This article was published:

Frank Strahan (1886-1976), public servant, was born on 2 July 1886 at Fryerstown, Victoria, son of Richard Strahan, a schoolteacher from Ireland, and his second wife Sarah Jane, née Hardwick, who was born in Victoria. In 1894 the family moved to Bendigo. Frank was educated at a number of country schools. Entering the Commonwealth Public Service, he was appointed a clerk in the Treasury on 1 March 1906 and began to attend night-classes at the University of Melbourne (B.A., 1911; LL.B., 1915). At St Paul's Anglican Church, Bendigo, on 30 March 1914 he married Ella Mary Moore, a schoolteacher; they were childless.

In March 1913 Strahan had transferred to the Prime Minister's Department, which he later described as 'a letter-writing' office. As a senior clerk, he was involved in drafting correspondence and proclamations, and in decoding cables. In April 1921 he was promoted to assistant-secretary. Over the next fourteen years he was responsible for a wide range of activities, including parliamentary matters, correspondence with State governments, administrative arrangements and publicity. While a member of the Australian delegation to the Imperial Conference in London in 1923, he was treated by Prime Minister S. M. (Viscount) Bruce as a well-paid messenger. Strahan's narrow conception of the role of a senior public servant was formed during the years that he worked for Bruce. In 1928 he was appointed C.B.E. Next year he served as secretary of a committee which organized the British, Australian and New Zealand Antarctic Research Expedition, led by Sir Douglas Mawson. The Strahan Glacier in MacRobertson Land was named after him. In 1930 the government made him a director of Amalgamated Wireless (Australasia) Ltd. He was Australian secretary for the Duke of Gloucester's tour in 1934 and that year was appointed C.V.O.

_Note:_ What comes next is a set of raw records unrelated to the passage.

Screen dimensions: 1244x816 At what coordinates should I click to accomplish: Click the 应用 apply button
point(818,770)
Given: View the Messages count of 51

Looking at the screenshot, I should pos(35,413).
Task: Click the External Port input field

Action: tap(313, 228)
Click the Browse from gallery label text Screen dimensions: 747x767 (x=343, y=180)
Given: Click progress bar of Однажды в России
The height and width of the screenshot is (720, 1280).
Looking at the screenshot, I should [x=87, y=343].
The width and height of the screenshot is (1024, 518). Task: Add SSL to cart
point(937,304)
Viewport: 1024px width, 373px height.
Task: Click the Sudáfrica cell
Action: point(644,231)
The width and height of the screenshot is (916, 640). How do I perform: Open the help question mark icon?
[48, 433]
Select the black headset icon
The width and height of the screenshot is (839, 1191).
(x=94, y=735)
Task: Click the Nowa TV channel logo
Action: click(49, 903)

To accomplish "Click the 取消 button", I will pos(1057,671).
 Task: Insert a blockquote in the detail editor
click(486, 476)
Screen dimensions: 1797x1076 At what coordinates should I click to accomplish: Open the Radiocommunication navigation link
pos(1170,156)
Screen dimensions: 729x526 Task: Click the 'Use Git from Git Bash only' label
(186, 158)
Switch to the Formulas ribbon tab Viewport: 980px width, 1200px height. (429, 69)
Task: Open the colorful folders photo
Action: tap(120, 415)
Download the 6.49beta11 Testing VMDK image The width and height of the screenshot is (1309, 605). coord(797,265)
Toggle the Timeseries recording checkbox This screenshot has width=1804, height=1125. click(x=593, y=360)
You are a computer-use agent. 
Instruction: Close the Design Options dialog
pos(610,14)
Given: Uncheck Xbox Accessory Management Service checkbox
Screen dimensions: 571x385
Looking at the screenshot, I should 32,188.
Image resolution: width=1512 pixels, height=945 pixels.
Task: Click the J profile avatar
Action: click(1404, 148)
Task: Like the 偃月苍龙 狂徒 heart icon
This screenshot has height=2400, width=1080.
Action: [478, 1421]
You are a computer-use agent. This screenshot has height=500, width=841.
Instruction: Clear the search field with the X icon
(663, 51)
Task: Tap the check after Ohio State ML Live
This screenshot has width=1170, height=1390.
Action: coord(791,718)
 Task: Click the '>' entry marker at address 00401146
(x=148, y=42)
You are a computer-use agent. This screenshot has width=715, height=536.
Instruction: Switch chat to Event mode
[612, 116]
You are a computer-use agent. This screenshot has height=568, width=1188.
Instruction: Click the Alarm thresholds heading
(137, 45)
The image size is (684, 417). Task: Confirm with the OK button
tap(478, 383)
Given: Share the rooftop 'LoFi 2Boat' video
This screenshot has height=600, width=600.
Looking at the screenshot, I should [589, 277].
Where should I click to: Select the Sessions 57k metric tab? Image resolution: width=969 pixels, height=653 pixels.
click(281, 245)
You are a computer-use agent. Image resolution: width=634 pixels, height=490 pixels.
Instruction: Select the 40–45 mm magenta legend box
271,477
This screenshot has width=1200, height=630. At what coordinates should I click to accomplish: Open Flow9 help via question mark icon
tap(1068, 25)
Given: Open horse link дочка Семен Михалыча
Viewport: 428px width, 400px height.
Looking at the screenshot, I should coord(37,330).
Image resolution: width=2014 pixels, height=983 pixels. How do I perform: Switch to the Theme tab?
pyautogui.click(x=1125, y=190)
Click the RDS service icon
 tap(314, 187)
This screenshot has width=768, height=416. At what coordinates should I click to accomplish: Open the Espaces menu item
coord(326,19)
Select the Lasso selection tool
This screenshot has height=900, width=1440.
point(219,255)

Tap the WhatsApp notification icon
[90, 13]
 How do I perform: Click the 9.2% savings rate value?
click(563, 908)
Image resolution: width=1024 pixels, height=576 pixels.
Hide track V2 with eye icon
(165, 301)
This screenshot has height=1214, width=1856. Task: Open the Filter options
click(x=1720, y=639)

A small external affairs branch had been added to Strahan's responsibilities in 1930. Because he showed little interest in the creation of an Australian diplomatic service and was comparatively unfamiliar with foreign affairs, his relations with the branch's officers were strained. When Strahan was appointed secretary of the Prime Minister's Department in November 1935, a separate Department of External Affairs was established. Although he retained responsibility for Territories and for the High Commission in London, he headed a weakened department. Its standing slumped further with the approach of World War II and the ascendancy of the Department of Defence. Sir Paul Hasluck later described the secretary of that department, (Sir) Frederick Shedden, as 'efficient, active and far-seeing', a contrast to Strahan whom he regarded as 'an easy-going old-style public servant'. Shedden began attending meetings of the War Cabinet in 1939, but it was only in July 1941 that, on the initiative of (Sir) Robert Menzies, Strahan became secretary of the full cabinet. He was, none the less, the first Commonwealth public servant to attend its meetings and the result was an immediate improvement in the organization of cabinet business.

Strahan described himself as 'just a clerk' who simply carried out the prime minister's directions. He was on good terms with the four prime ministers whom he served as secretary, but his influence on policy-making was limited. Although he attended the 1937 Imperial Conference with Joseph Lyons, he did not accompany Menzies, John Curtin or J. B. Chifley on their overseas trips between 1941 and 1949. With the abolition of the War Cabinet, the work of the cabinet secretariat increased rapidly. Strahan and his deputies were hard-pressed. They resisted proposals that the department should extend its control to the large number of cabinet committees, and rejected suggestions that it should adopt a co-ordinating and advisory role similar to that of the Cabinet Office in Britain.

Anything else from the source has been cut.